I apologize for the lack of focus from the last few posts.  I’ve just been getting a lot of new music lately, and I’m getting caught up in it.

Saturday Morning Cartoons’ Greatest Hits


I was watching Scooby Doo this afternoon, which is what inspired tonight’s entry.  I know all the Scooby Doo cartoons are, frankly, bad.  The animation is sub-par, at best and the stories are predictable (no thanks to those meddling kids).  But Scooby and I are the same age; I have literally been a devoted fan my entire life.  Back in 1995, Saturday Morning Cartoons’ Greatest Hits was released.  It was an alternative rock tribute to the themes from the kids shows that Gen X kids grew up watching, and it made songs of questionable quality from cartoons of questionable quality seem brand new.  And pretty good.

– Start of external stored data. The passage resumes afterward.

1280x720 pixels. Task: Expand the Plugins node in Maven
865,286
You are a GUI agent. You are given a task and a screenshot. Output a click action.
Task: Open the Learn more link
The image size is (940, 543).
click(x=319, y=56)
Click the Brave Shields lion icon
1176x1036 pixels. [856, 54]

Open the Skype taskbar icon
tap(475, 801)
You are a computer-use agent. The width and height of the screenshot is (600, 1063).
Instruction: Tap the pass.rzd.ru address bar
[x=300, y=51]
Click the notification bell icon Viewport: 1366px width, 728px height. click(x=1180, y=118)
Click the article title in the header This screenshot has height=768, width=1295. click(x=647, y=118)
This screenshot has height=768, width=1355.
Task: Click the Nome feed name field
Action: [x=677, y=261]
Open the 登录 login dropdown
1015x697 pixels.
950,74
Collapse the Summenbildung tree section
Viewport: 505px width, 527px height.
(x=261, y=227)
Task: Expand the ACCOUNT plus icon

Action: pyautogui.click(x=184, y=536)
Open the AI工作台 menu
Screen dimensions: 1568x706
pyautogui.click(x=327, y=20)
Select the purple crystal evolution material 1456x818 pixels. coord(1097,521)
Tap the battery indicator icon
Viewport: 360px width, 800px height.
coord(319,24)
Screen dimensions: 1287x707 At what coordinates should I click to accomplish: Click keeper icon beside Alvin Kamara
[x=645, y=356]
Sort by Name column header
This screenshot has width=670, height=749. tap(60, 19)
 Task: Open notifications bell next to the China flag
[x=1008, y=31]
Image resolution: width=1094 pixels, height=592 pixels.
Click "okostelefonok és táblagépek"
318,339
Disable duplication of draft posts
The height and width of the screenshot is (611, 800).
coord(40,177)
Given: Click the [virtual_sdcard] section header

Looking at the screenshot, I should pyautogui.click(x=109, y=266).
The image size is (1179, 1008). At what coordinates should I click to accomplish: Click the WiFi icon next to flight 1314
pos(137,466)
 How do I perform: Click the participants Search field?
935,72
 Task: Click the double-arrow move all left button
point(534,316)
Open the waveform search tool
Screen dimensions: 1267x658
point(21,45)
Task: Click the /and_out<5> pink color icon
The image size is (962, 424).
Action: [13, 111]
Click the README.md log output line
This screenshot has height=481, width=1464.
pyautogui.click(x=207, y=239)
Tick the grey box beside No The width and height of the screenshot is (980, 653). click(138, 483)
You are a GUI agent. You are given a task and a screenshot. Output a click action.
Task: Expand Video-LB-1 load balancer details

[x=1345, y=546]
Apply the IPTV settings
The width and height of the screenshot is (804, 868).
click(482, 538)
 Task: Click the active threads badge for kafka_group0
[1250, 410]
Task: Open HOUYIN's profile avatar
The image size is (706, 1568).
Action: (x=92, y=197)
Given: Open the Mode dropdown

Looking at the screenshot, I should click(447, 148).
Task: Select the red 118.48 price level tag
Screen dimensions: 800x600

Okay, no one is ever going to say that the theme from Josie and the Pussycats ought to be enshrined in the Rock & Roll Hall of Fame.  But the songs had pretty good hooks to begin with, they automatically come along with positive associations, and the producers got some high-quality musicians to play.  Matthew Sweet, Liz Phair, The Ramones for crying out loud.  That line-up had to produce something worth listening to.

There were a lot of surprises on this disc.  The biggest one was probably the emotional depth and flirtatiousness these musicians brought out of the music.  Sponge’s rendition of “Go Speed Racer Go” creates far more drama than the original Japanimation show ever could have dreamed of.  “Sugar Sugar” by Mary Lou Lord and Semisonic absolutely drips with sex, primarily because of Lord’s fantastic singing.  Most of the songs had to be extended somehow, what with the originals being about a minute long.  But this just gives the musicians a chance to show off their skills with (reasonably short) solos.  I even developed an affection for the themes to shows I barely remember, like “Goolie Get-Together”; Groovie Goolies was never on my must-see TV list, but The Toadies make it sound like a great party (I’ll have to track down a couple of episodes and see if they don’t make my brain hurt too much).

I don’t think this is in print anymore; it was trendy, but not exactly a blockbuster.  Tribute albums were really hot in the 90s, and I know Saturday Morning Cartoons’ Greatest Hits was riding both that wave and the wave of nostalgia people my age were feeling for their childhoods (and had the disposable income to spend renewing their memories).  I’m glad they did.  Whenever I listen to these songs, I feel like a kid again.  And growing up is overrated, anyway.